He looks at his phone. More news about the police investigation into the violent murder of a 69-year-old woman in Te Atatu.
TUESDAY
They listen to David Bowie and drive to Whangaumu Bay. There's a thrilling kind of natural bath filled with saltwater in the rock pools. There's a hill with a view of islands, ocean, nothing. There's Mr Whippy.
He lies on the warm sand and reads his book. His holiday undertaking is to try and finish the four Rabbit Angstrom novels by John Updike, collected in a single enormous volume of some 1600 pages. He's up to page 670.
They eat sandwiches and potato chips from their picnic lunch. They collect shells, swim, doze.
Work and school are as distant as Mars.
The roads are empty. Perhaps everyone else is already back at work and school.
He looks at his phone. A friend emails and says her family used to stay at the motel on the cliff; she remembers her sister used the spa, and got meningitis.
Why bring a phone on holiday? It gets worse. Matthew Hooton is moaning on social media that the most popular news stories of the day are the rumours that Lorde may have broken up with her boyfriend, and that Max Key may have broken up with his girlfriend.
Maybe Hooton would prefer that politics were the most read stories on a day in summer in New Zealand.
Hooton is from Mars.
WEDNESDAY
They're sick of David Bowie, and drive to Whale Bay listening to Taylor Swift.

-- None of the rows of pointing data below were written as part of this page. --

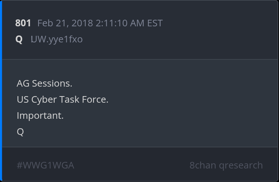Click the Q signature in post body

pos(20,132)
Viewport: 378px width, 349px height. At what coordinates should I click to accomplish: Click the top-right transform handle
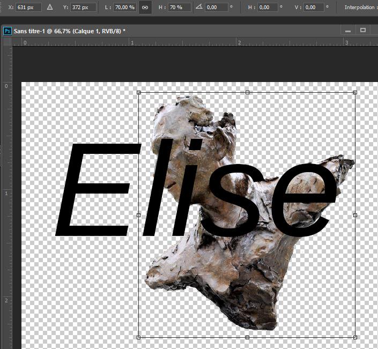click(355, 92)
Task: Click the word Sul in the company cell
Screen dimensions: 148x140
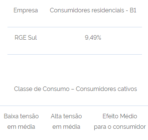Action: (32, 37)

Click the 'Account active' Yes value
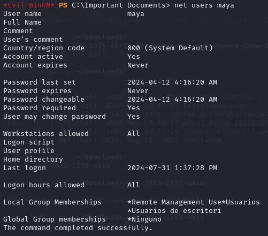point(134,57)
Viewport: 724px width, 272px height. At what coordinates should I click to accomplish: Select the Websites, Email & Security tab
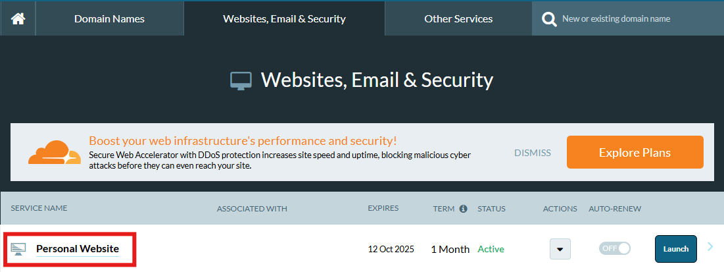point(284,18)
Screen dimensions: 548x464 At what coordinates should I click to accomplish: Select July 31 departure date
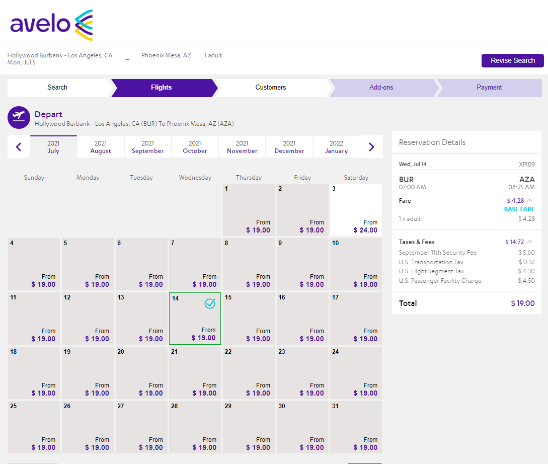coord(356,427)
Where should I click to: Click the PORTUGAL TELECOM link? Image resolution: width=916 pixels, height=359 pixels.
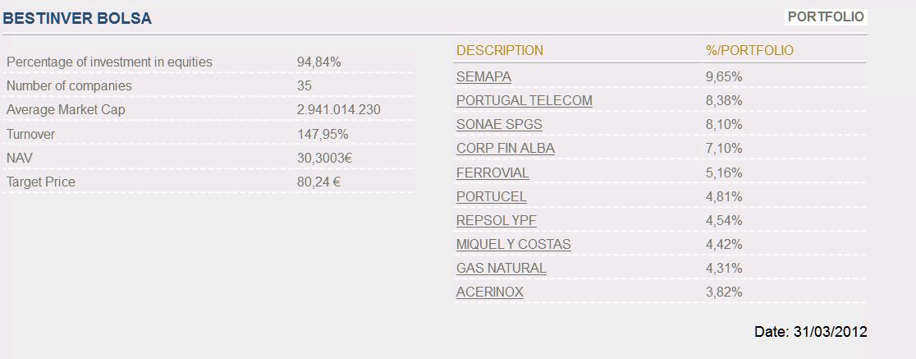(524, 100)
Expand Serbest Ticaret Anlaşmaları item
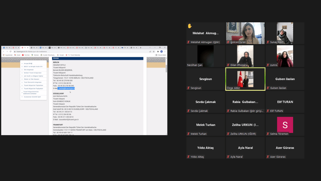Image resolution: width=321 pixels, height=181 pixels. (x=33, y=73)
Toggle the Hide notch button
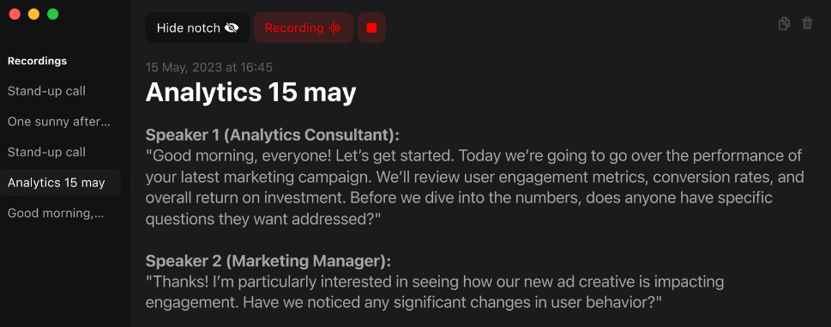 [x=197, y=27]
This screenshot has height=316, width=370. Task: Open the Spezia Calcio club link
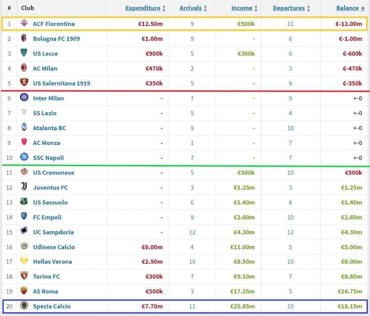(x=51, y=306)
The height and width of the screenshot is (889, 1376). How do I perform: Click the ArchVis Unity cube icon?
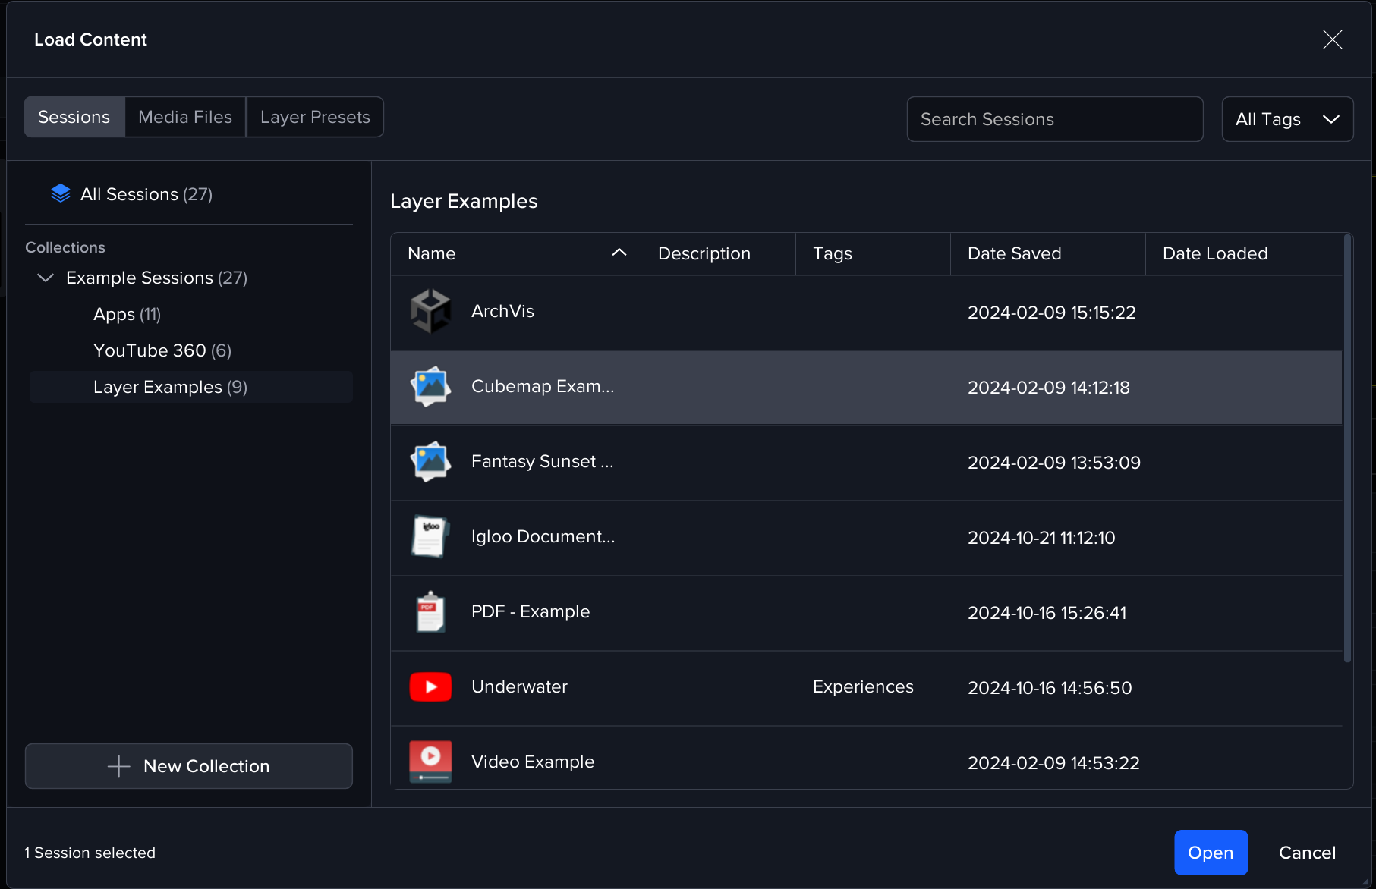430,312
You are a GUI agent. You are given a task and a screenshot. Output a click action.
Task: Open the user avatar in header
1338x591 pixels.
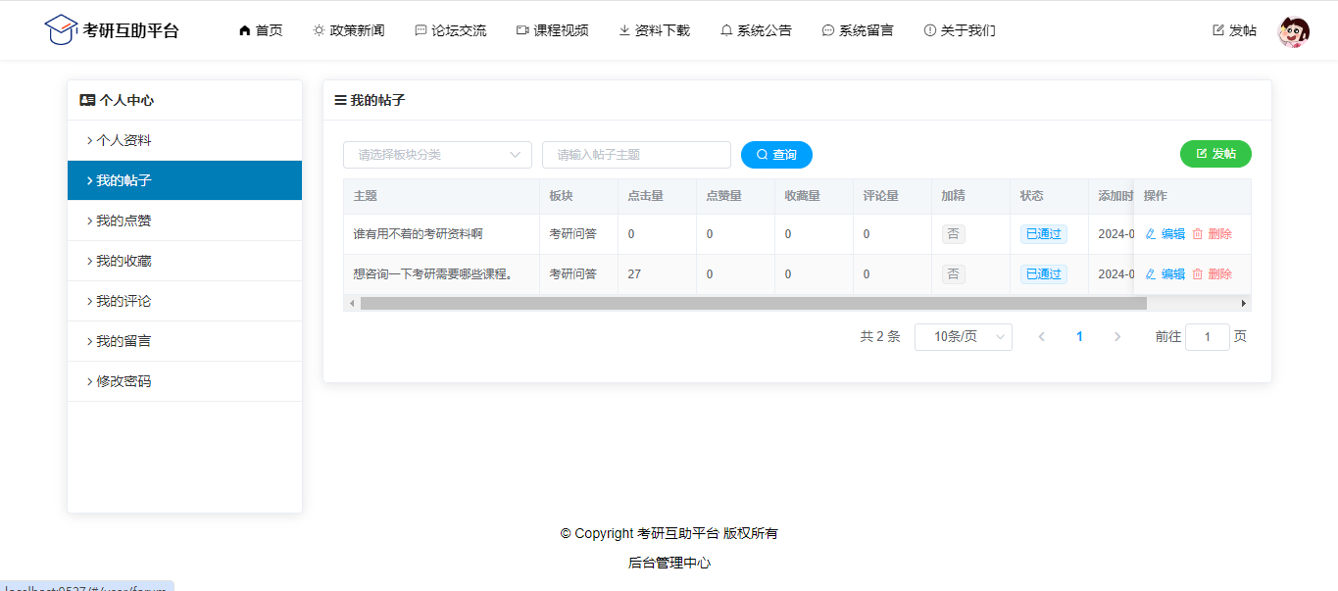[1293, 31]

He walks around the cliffs at dusk. A gannet dives in the sea.
THURSDAY
They drive with Taylor Swift to another town, another motel. Summer is endless and so are the sachets of instant coffee in motel rooms.
The fool turns on his phone. There's an email from the Auckland Writers Festival inviting him to give a public lecture. The brief: "Bludgeonings, butcherings, stranglings, decapitations, poisonings, burnings - what lurks in the dark heart of New Zealand? Are we a people hewn from violence or ordinary in our madness? The author of The Scene of the Crime presents his unique take on matters of crime and punishment in Godzone."
Well, it's always nice to be asked to do anything. But what's he got to say on the subject? It's summer in New Zealand; crime is the last thing on his mind.
He looks at the news. A man is charged with wounding with intent to cause grievous bodily harm after an "incident" in Dunedin. Aggravated bank robberies in Christchurch and Te Awamutu. A 19-year-old appears in court, charged with the murder in Te Atatu; he yells abuse, gives the fingers.
The hack lives in Te Atatu, around the corner from the scene of the crime.
FRIDAY
He wakes up and thinks he can hear heavy rain, but it's just the sound of the surf.
He writes a diary, and then he turns off his phone.
The sun is high above the sea. The light is bright and glorious.
He reads his book. He's up to page 1028. He's in no hurry; when he finishes, it'll mean his holiday is over. You can only put it off for so long.
Summer in New Zealand is the nicest illusion there is.